EPRI Wins $1.8 million for Solar Forecasting Technology Research

The Electric Power Research Institute won a $1.8 million award from the U.S. Department of Energy Solar Energy Technologies Office to develop and demonstrate new methods to operate power systems with high penetrations of solar power.

The award is part of the Solar Energy Technologies Office’s Solar Forecasting 2 funding program to advance predictive modeling capabilities for solar generation for more accurate forecasts of solar generation levels.

Solar Forecasting 2 projects are designed to enable electric utilities to better manage the variability and uncertainty of solar power and improve grid reliability.

EPRI’s project, “Operational Probabilistic Tools for Solar Uncertainty,” will use solar power forecasts to capture the uncertainty inherent in solar power output. Using actual data from three energy companies, the research will develop a platform that enables new power system operating methods and tools.

The project has three objectives:

·      Develop improved probabilistic solar power forecasts for both utility-scale and distributed solar.

·      Design advanced use cases for probabilistic forecasts through detailed simulation of power system operations for three energy companies.

·      Develop and demonstrate a scheduling management platform that enables the integration of forecasts into operations.

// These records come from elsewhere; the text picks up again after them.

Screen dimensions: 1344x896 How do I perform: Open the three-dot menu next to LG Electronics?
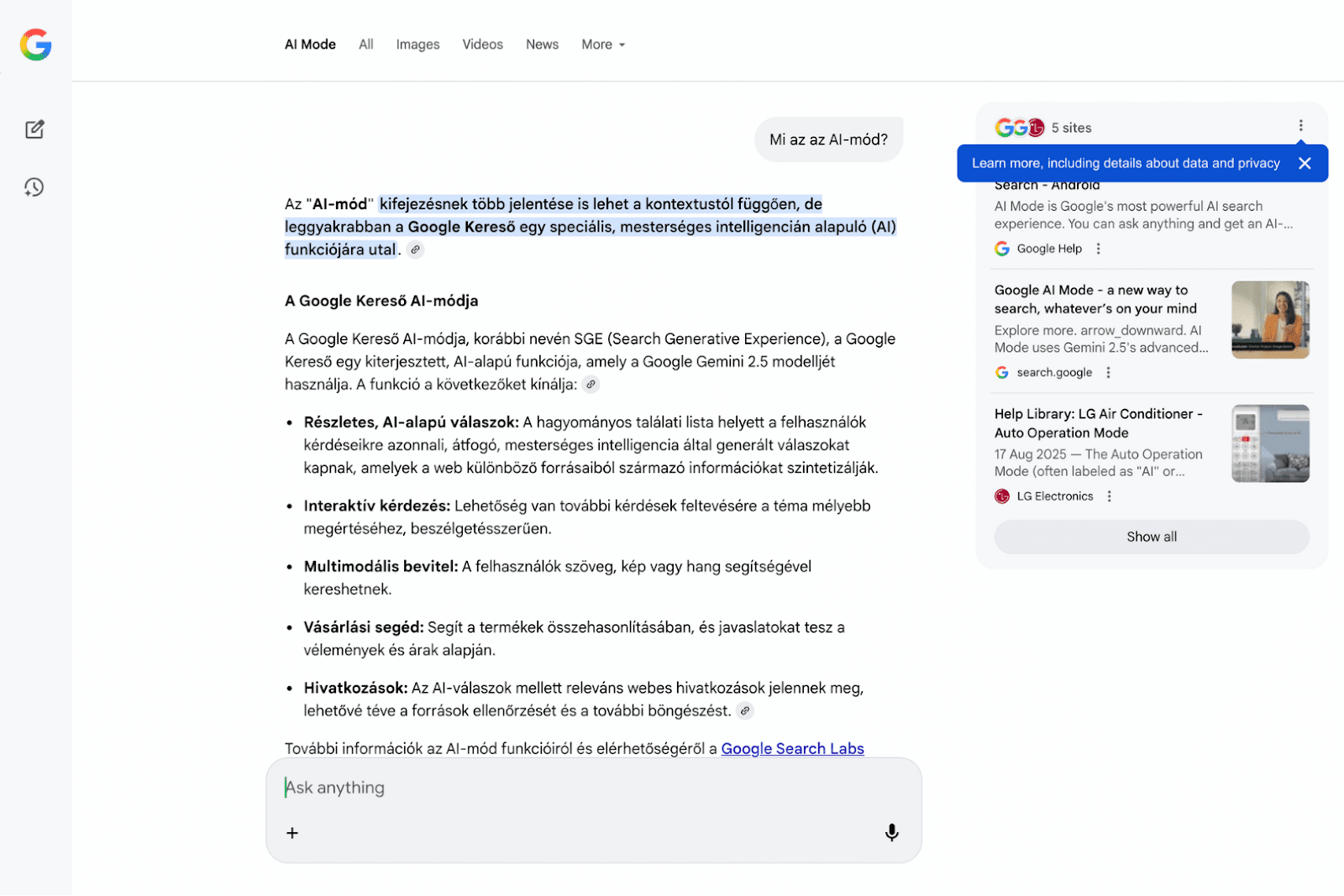coord(1110,496)
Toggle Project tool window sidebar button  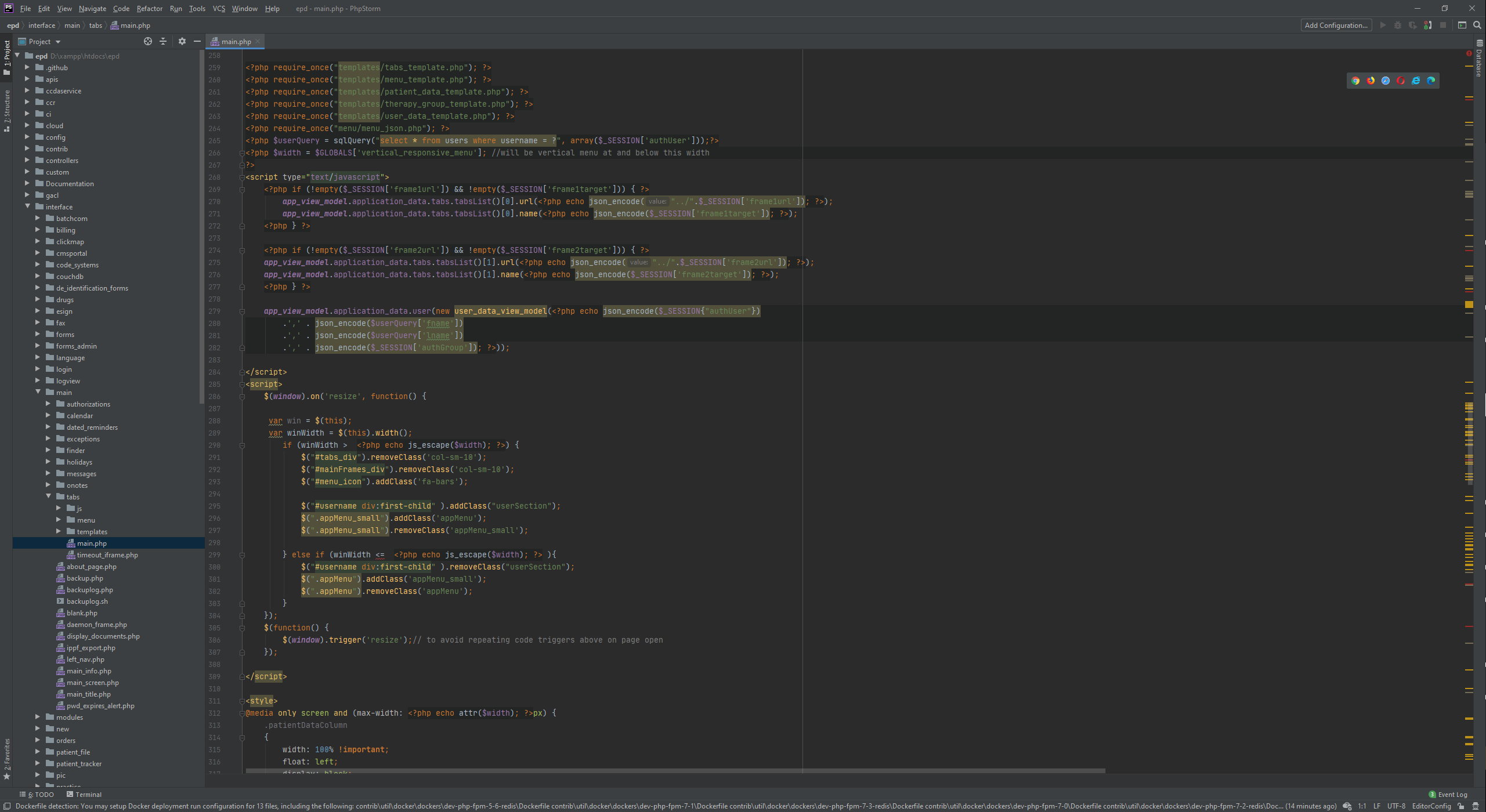[x=6, y=57]
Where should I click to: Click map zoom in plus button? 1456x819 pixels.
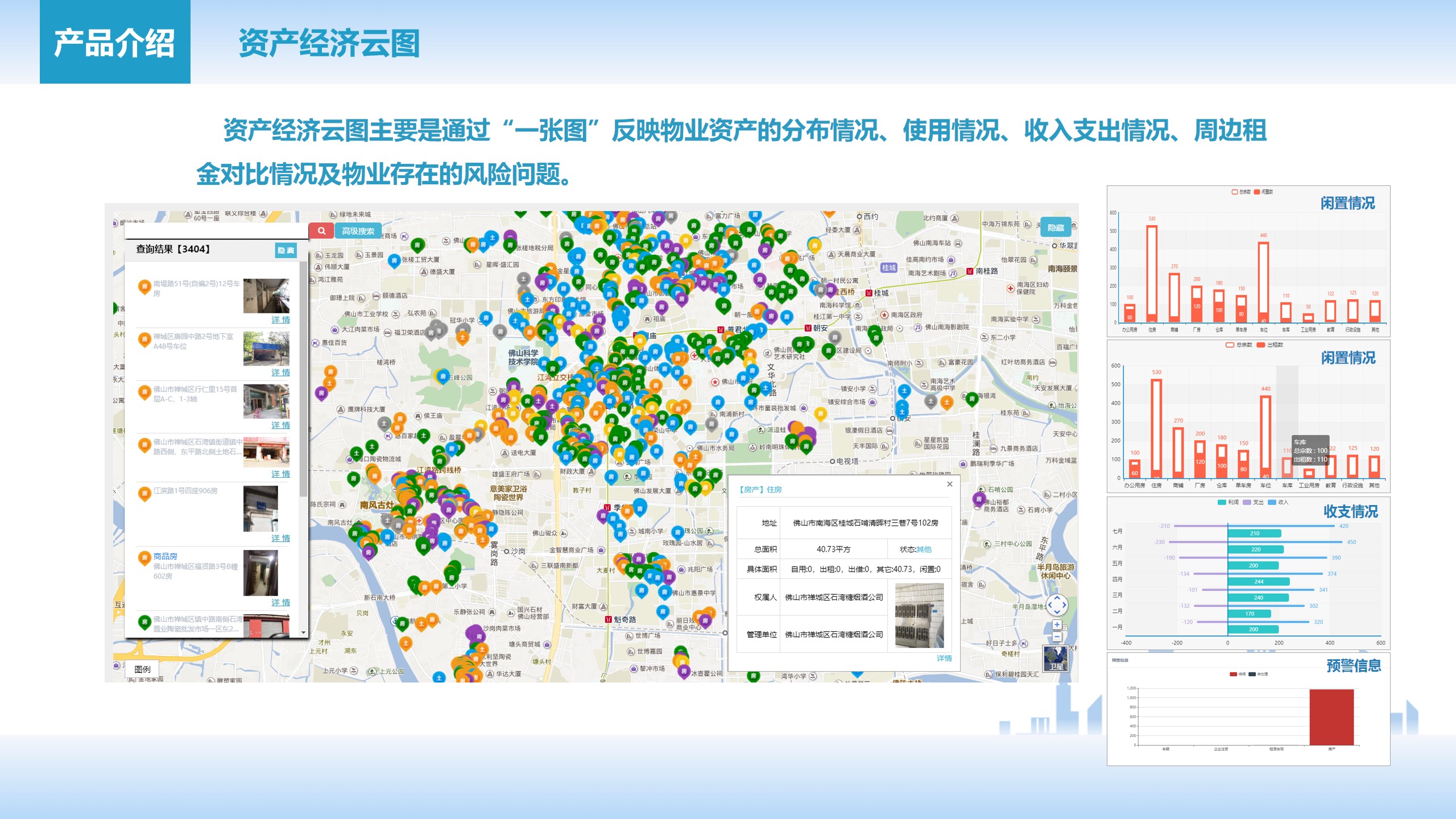[1057, 624]
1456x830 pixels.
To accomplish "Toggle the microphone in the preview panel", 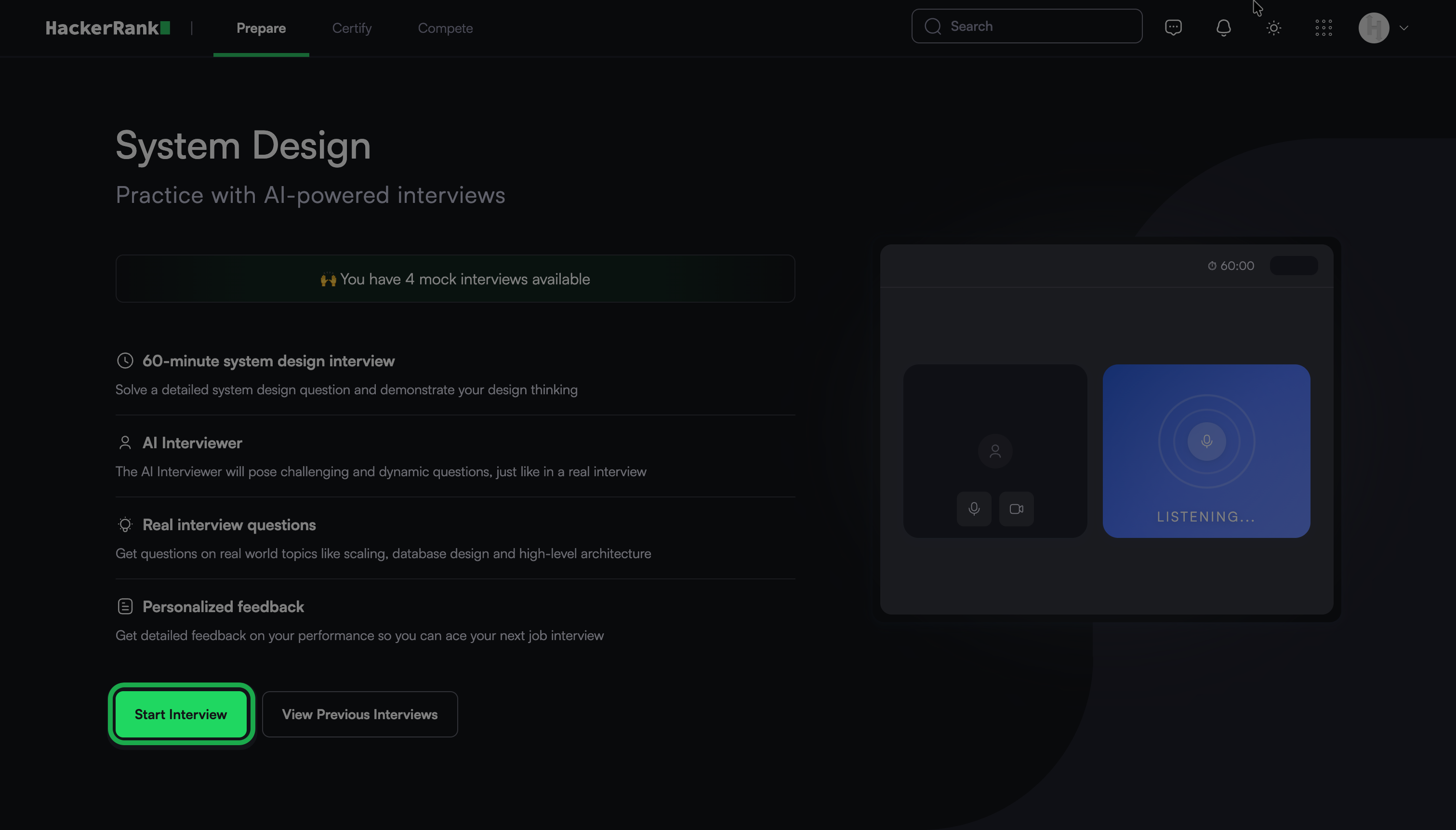I will click(x=974, y=509).
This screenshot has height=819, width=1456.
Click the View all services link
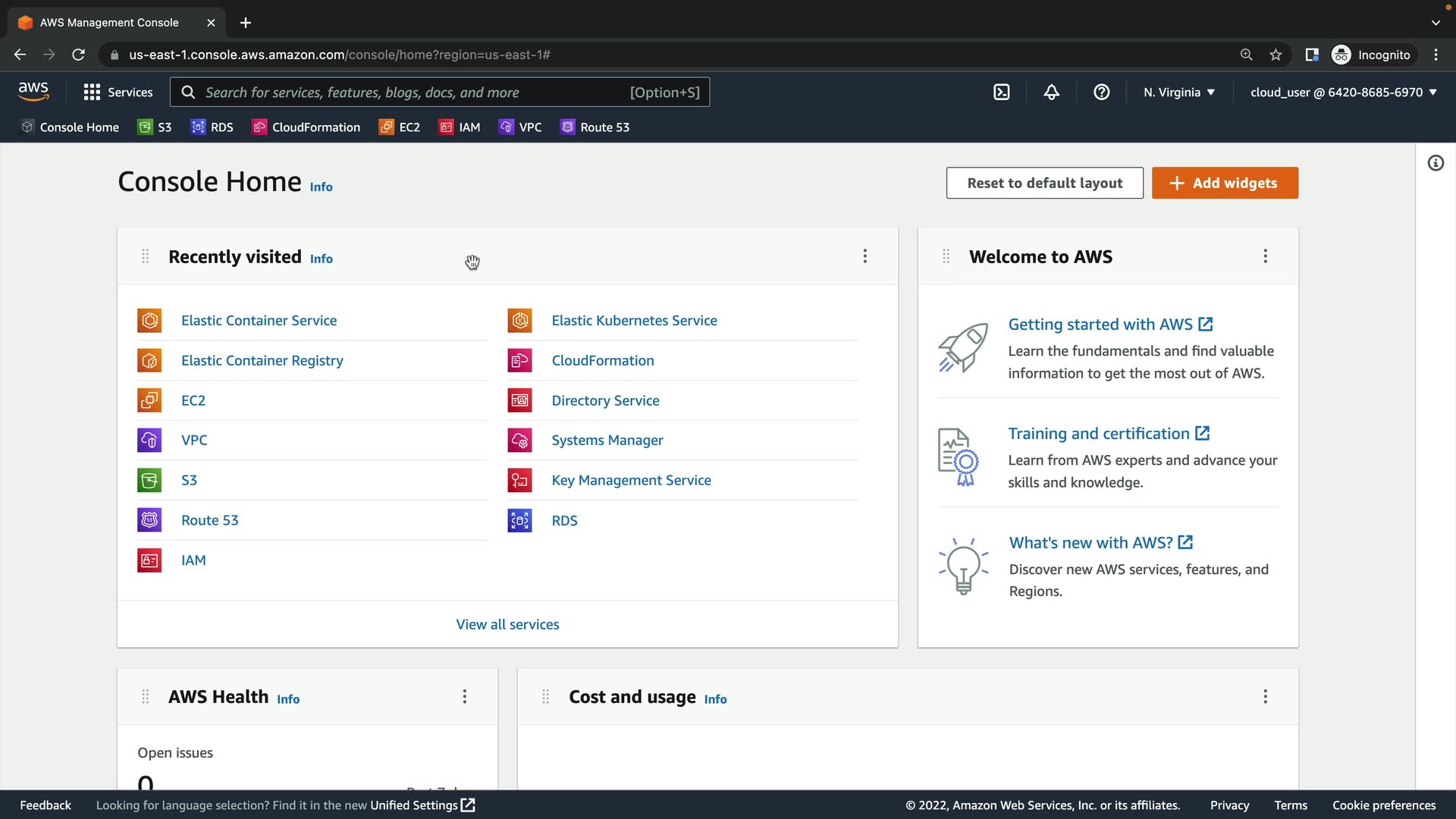(x=507, y=624)
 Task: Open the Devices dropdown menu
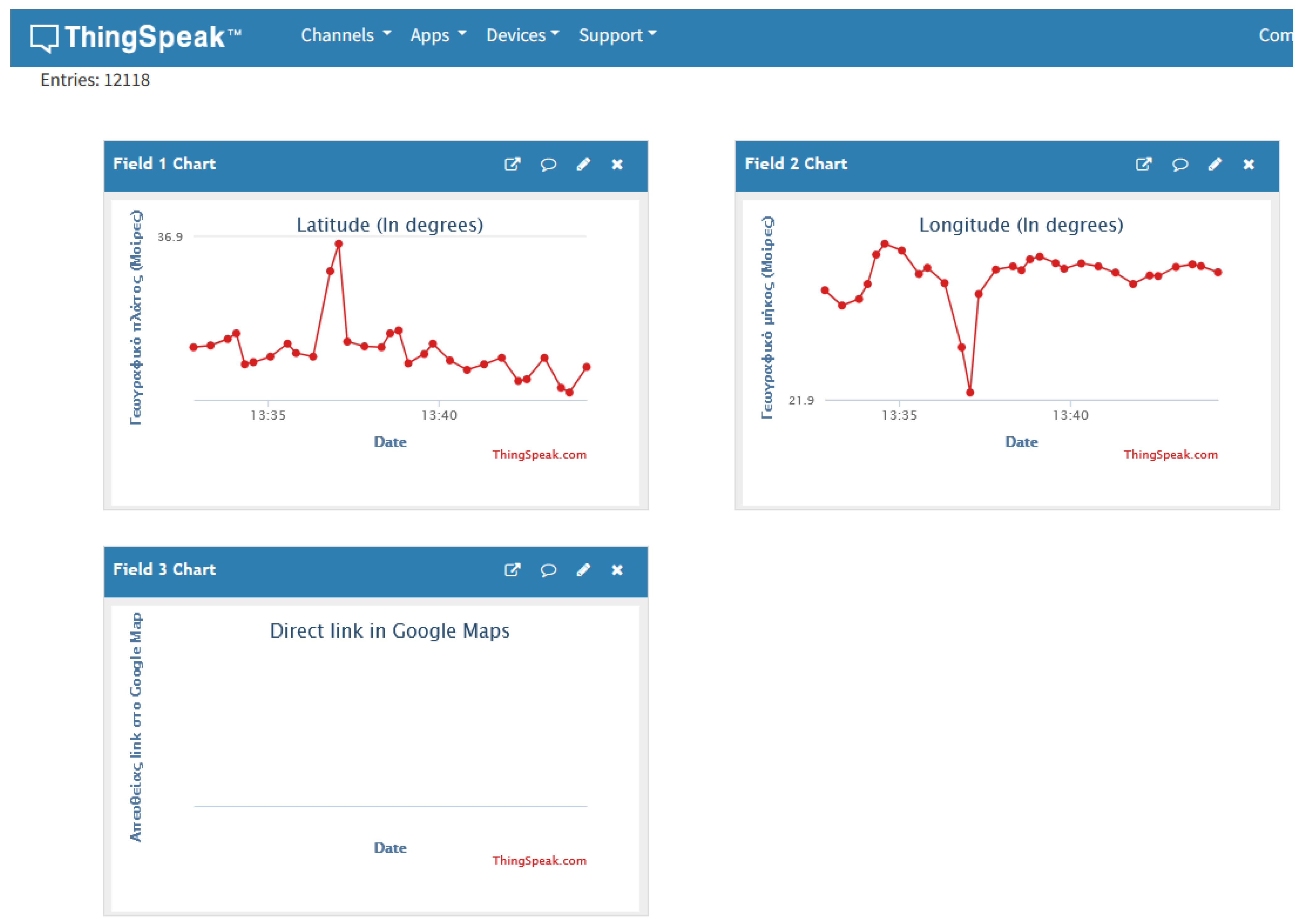[522, 35]
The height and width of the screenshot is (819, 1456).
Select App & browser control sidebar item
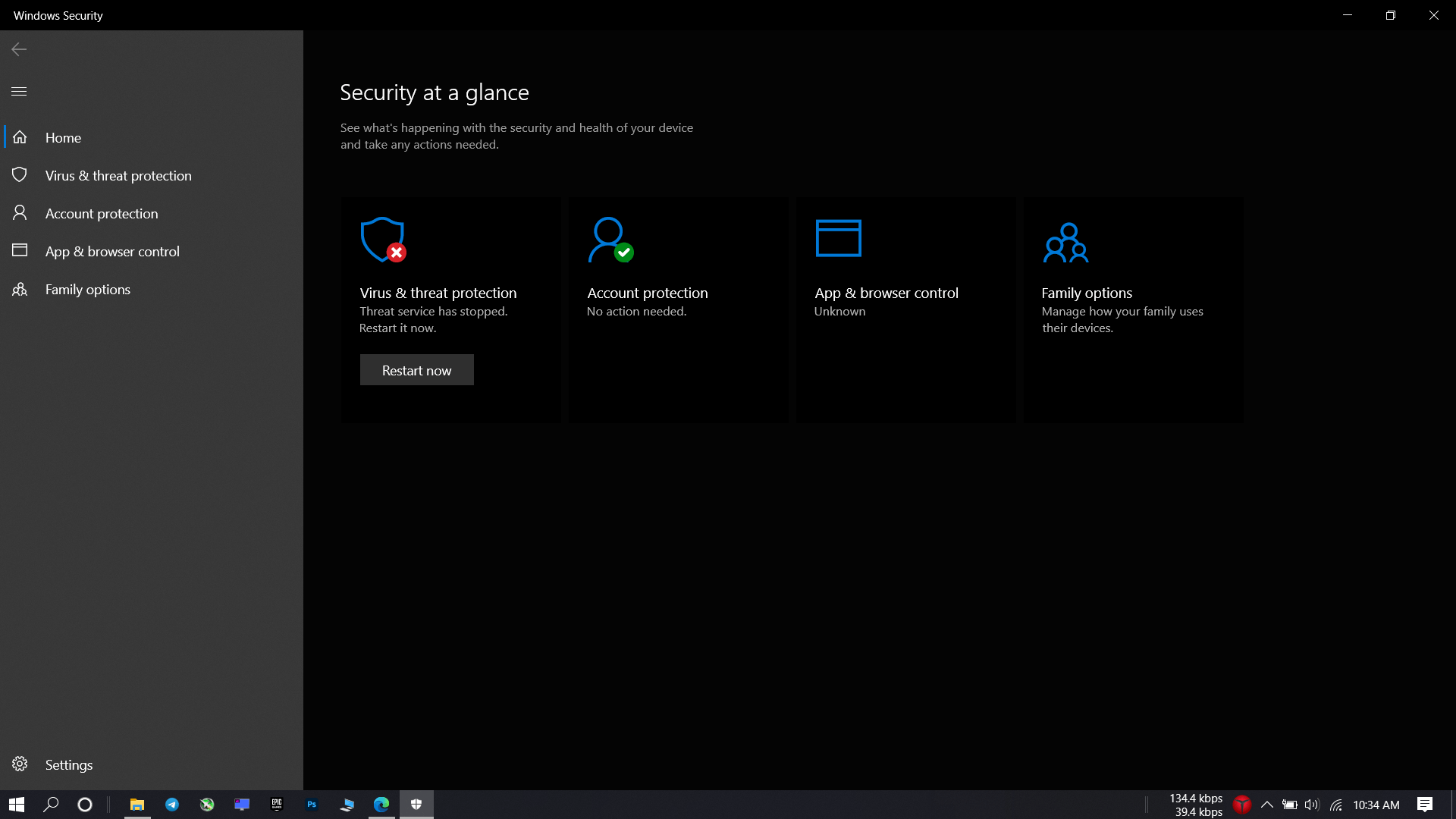112,252
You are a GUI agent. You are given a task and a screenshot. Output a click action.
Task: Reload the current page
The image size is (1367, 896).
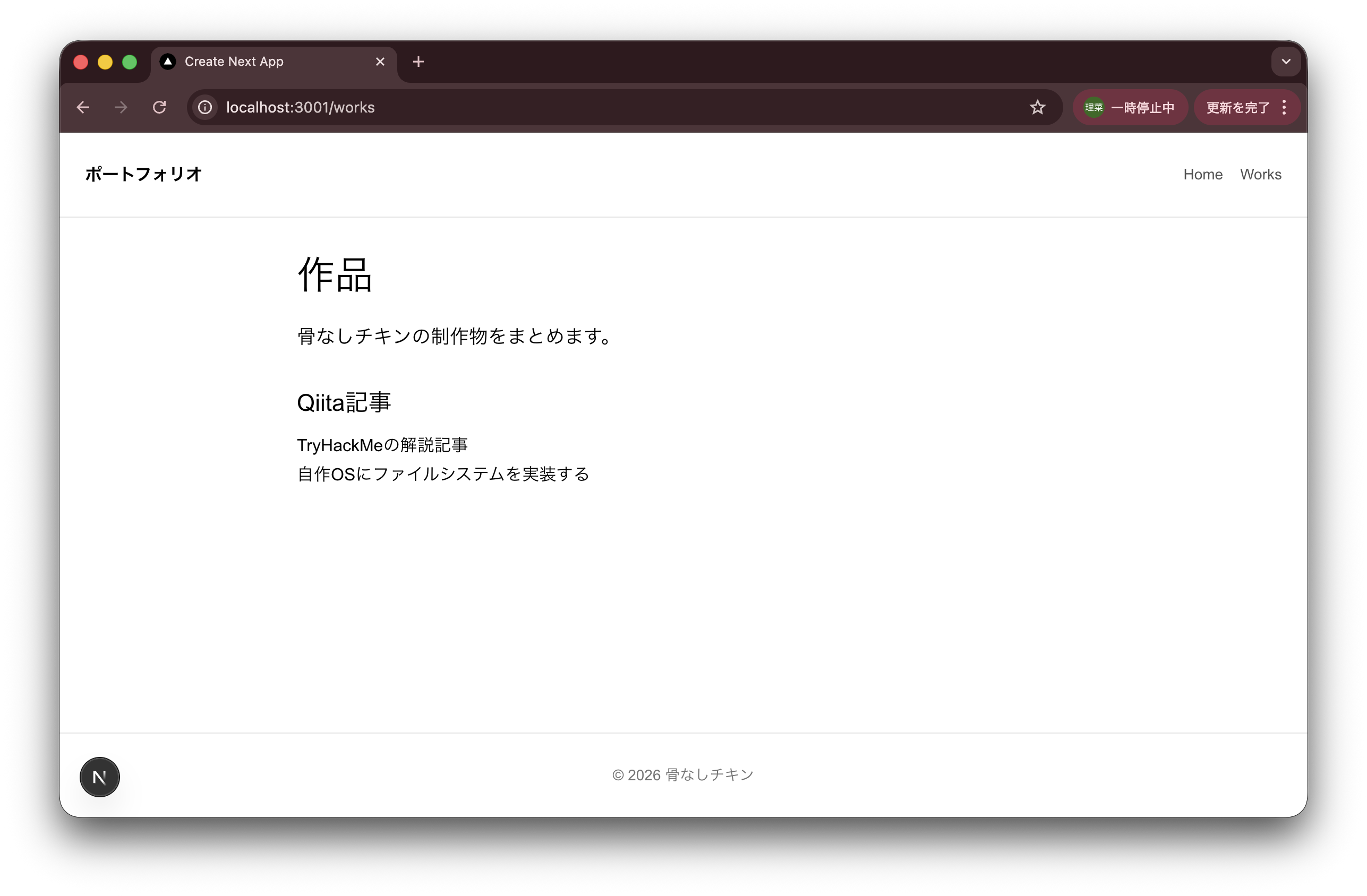(x=159, y=107)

The three energy companies, Hawaiian Electric, Duke Energy, and Southern Co., offer diverse operating practices at various stages of solar installation and integration, including specific system characteristics such as the size of the region; current and expected solar penetration; daily and seasonal load shape; generation mix; and other factors. These diverse experiences with solar may allow for combined results from the project to provide a broad range of lessons for solar integration across the entire power industry, while providing specific results for the three companies.

Hawaiian Electric, Duke Energy, and Southern Co. are providing an additional $760,000 for the project in the form of cost share, bringing total funding for the research up to about $2.6 million.